As Christmas and the holiday season fast approaches we can reflect on what has been one of the most tumultuous and challenging years for our community and local businesses. Early 2020 was dominated by the aftermath of the devastating bushfires followed almost immediately by drought breaking rains and hopes of a better year to come. However, by the middle of March the Coronavirus pandemic was well underway with the initial restrictions and lockdowns.
From this time onwards the community and business operators grappled with COVID restrictions in one form or another for several months. The hospitality and tourism industries were hardest hit by the restrictions during that period. A gradual re-opening began around May and the local economy been on a steady path to recovery since then.
In recent months the hospitality and tourism sectors have seen a strong visitation to the area along with high activity levels and solid bookings reported from October through to the New Year. The local housing and real estate sector is also continuing to record very strong growth with record sales and building activity levels. The local construction and building trades are at or near peak output with many of these businesses now not able to take orders until well into 2021. Some commentators believe this is due to a combination of a mass exodus from the metropolitan areas and the government housing stimulus measures now in place.
The Federal Government’s stated aim of a full economic recovery depends heavily on maximising output through achieving as near to full employment as possible. In regional areas such as Port Macquarie youth unemployment is unacceptably high and this remains an unfulfilled goal for governments right across Australia.
Businesses in growth sectors and those that are recovering strongly such as housing and construction, agriculture, technical services and health are continuing to report unfilled vacancies. This seems contradictory to the statistics showing high unemployment or under employment amongst younger workers.

=== RECORDS ===
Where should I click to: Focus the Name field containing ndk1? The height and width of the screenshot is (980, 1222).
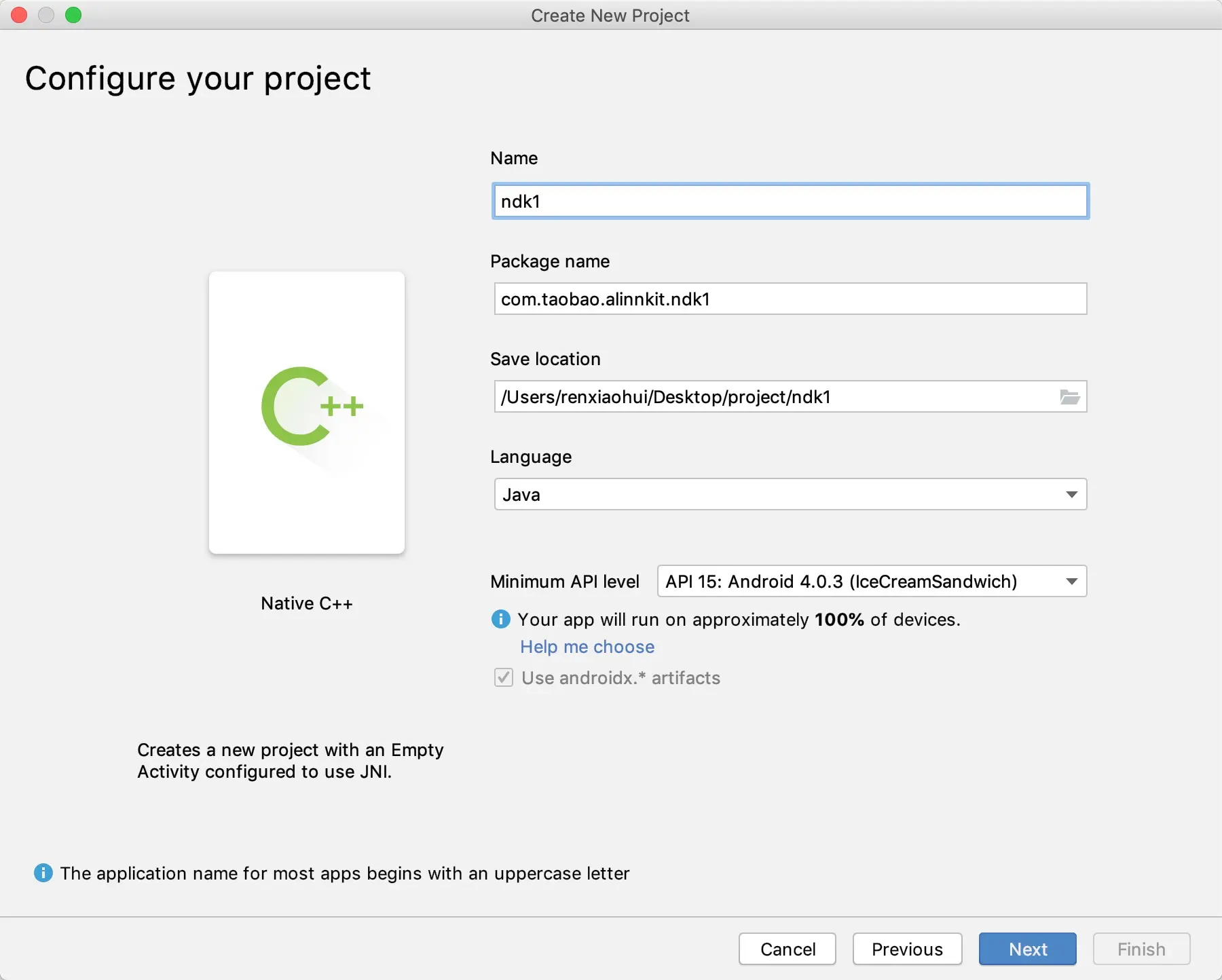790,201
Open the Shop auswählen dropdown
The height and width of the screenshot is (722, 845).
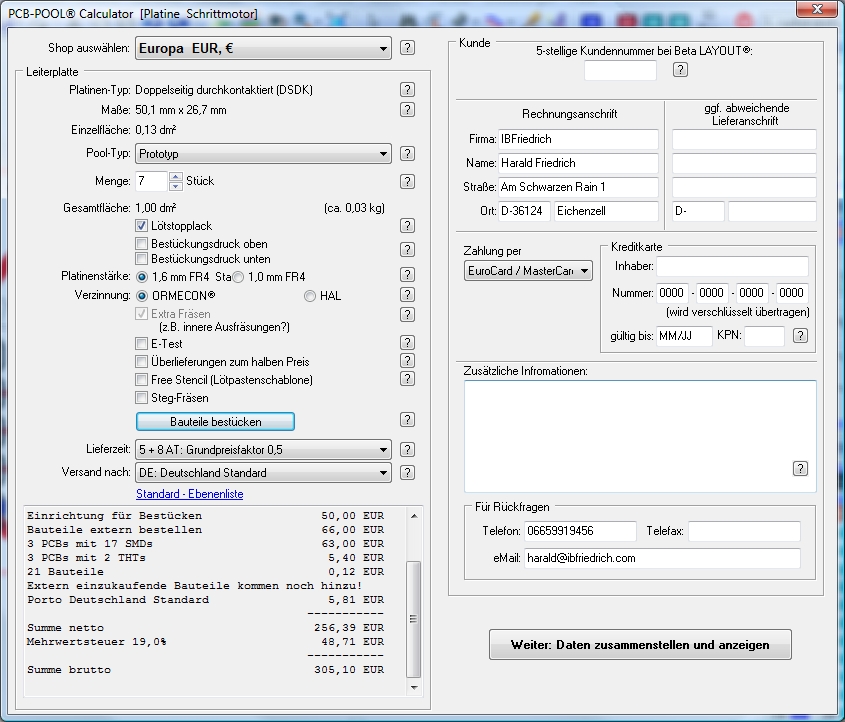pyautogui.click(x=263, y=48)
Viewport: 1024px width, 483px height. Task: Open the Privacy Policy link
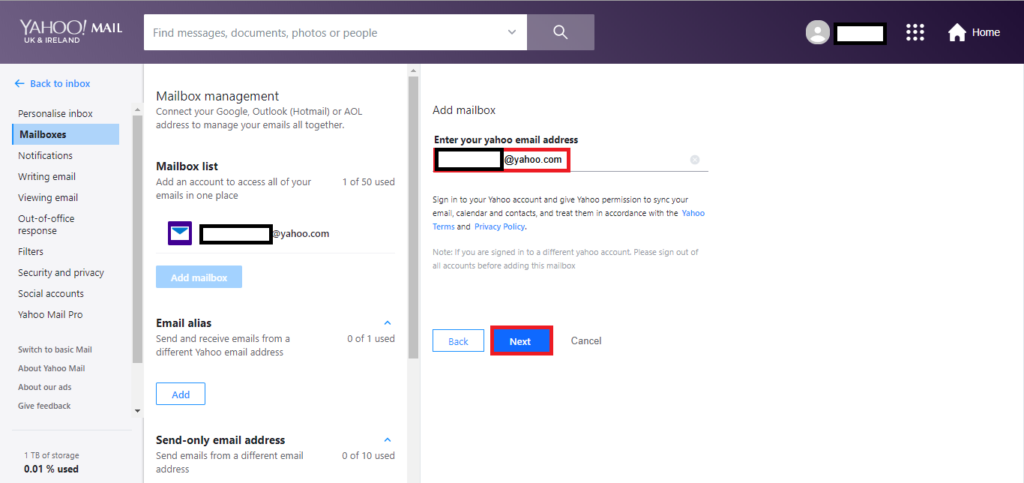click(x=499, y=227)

=== REQUIRED ACTIONS ===
1. In the text on the 2020 local economy, list the sectors that the last paragraph names as growing or recovering strongly while still reporting unfilled vacancies.
2. Proceed with the text on the 2020 local economy, starting after its final sentence.

=== RESULTS OF THE EXERCISE ===
1.
- housing and construction
- agriculture
- technical services
- health

2.
The ongoing challenge is to match up those looking for jobs with employers seeking extra staff. In many instances job vacancies in regional areas are not advertised by small business owners for a variety of reasons. Often a small business does not want to take on a recruitment process but will hire the right candidate if they make themselves known.
There is a message in this for those young job seekers looking for work with any local business. That is to have a properly formatted CV, seek an interview, make the effort to personally go to the business premises, dress appropriately and if possible meet the owner. There is every possibility that a job exists and an employment opportunity may arise from a job applicant simply presenting well and demonstrating a commitment to join the workforce.
As part of the COVID19 recovery process the Federal and NSW Governments have now both put in place budgets focussed on stimulus for businesses to drive growth and achieve lower unemployment. Measures include a range of business incentives to reduce costs and overheads, minimise taxes as well as encourage increased output. Both have outlined big infrastructure spending programs, particularly in regional areas. All of which should bolster confidence and foster continued investment in our area.
Port Macquarie Chamber of Commerce wishes all our members, local business operators, families and their staff a safe, successful and happy Christmas & New Year.
Remember to buy local when you shop for Christmas and support your local business community.